Dailymaverick logo

Opinionistas

This article is an Opinion, which presents the writer’s personal point of view. The views expressed are those of the author/authors and do not necessarily represent the views of Daily Maverick.

An engineer’s view — the illusion of progress behind South Africa’s G20 fixes

Let the G20 not be another photo-ready illusion of progress. Let it be the moment we decide to build, and maintain, a country that works for everyone.

Every few years, a major event triggers urgent action by government departments responsible for infrastructure.

Fresh asphalt appears and streetlights come back to life. Pavements are hastily repainted and intersections cleared of rubble – all so visiting dignitaries and foreign investors will see a country in motion, not one stuck in a rut.

For most South Africans, the story is more familiar and less flattering.
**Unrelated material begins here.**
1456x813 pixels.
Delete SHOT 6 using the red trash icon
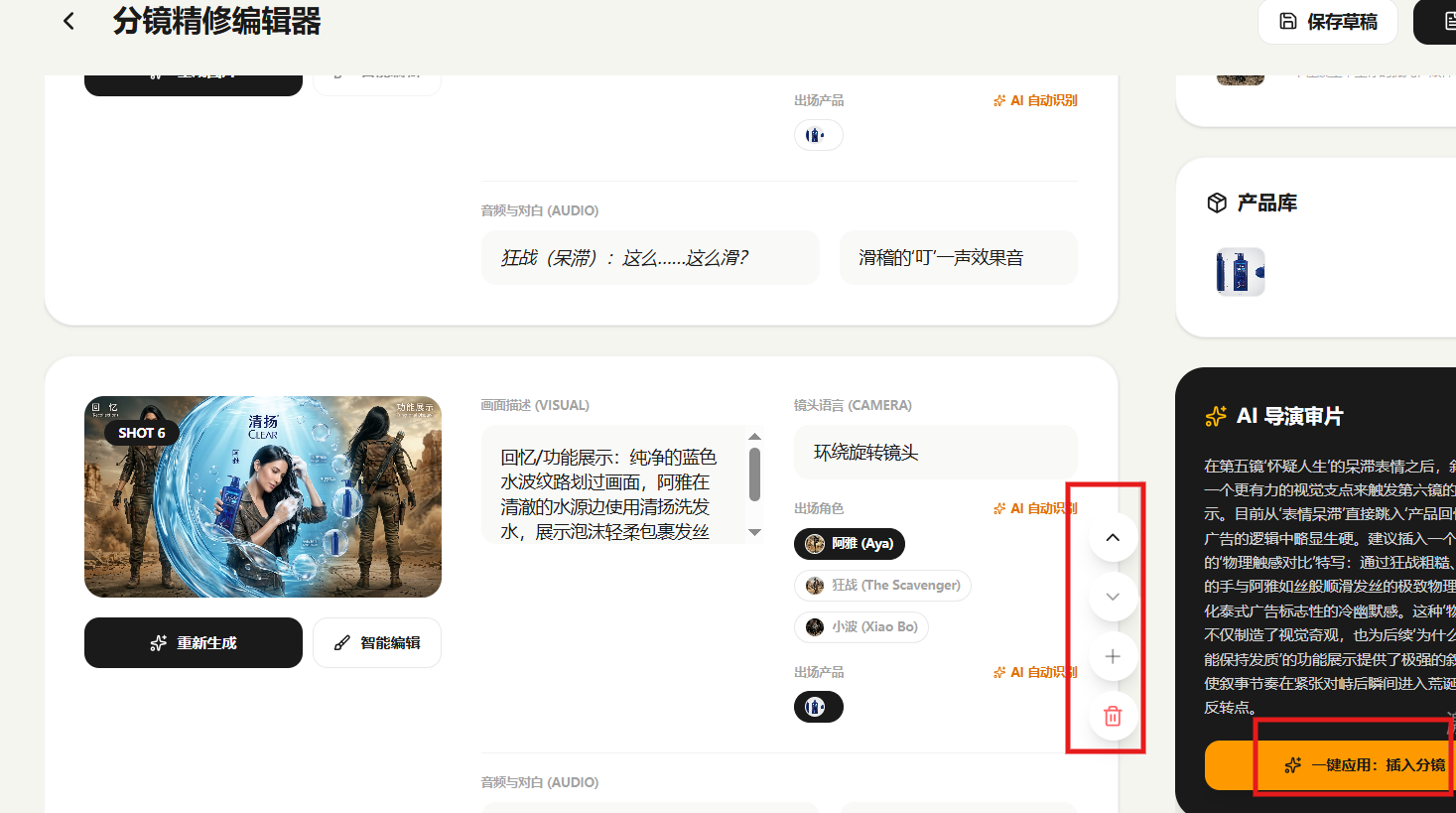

Power cuts still interrupt daily life and business, water shortages stretch on for days in some areas, and the roads and rail lines that connect us are steadily wearing away.

These are not isolated issues, but signs of an infrastructure system under strain. Against this backdrop, the sudden rush to repair and repaint ahead of major events feels less like progress and more like performance.

The façade: when optics drive maintenance

With the G20 Summit placing South Africa in the global spotlight, roads are being patched and repainted at a frantic pace. It’s a familiar story. We saw it before the 2010 World Cup and ahead of political rallies that put South Africa on the national/global stage, as well as during special presidential visits. It is maintenance by event, not by plan.

These pre-summit “make-it-look-good” campaigns create quick wins for prioritised areas, while diverting scarce resources from the systematic and consistent repairs that actually sustain a city. Once the motorcades have moved on, the fixes soon fade and the communities that needed real investment and rebuilding are left waiting – again.

In Johannesburg, our road network is deteriorating unevenly and unsustainably. Highways still hold, but local and urban routes are falling apart. Even after 150 days without load shedding, many of the city’s traffic lights remain dysfunctional, leaving informal “directors”, often homeless citizens or private sector players, to manage intersections.

This is not a power issue. It’s a systemic maintenance and leadership issue.

The fracture: a system built on silos and short-termism

Infrastructure decay is rarely caused by one catastrophic failure, but rather, it’s the slow erosion of planning, coordination and accountability.

South Africa does not suffer from a shortage of construction projects. What we lack is thorough asset management – the discipline of consistently maintaining what we’ve already built. Maintenance budgets exist, but are often the first to be used when new, high-visibility projects, political imperatives or emergency budget requirements arise.

The result is a culture of reactive maintenance, fixing things when they’re completely broken because of years of neglect, or worse, when they’re about to be seen by international guests. This stop-start approach wreaks havoc on budgets and long-term planning. Funds earmarked for systematic upgrades are diverted into emergency facelifts, while essential projects in other sectors are deferred to the following financial year.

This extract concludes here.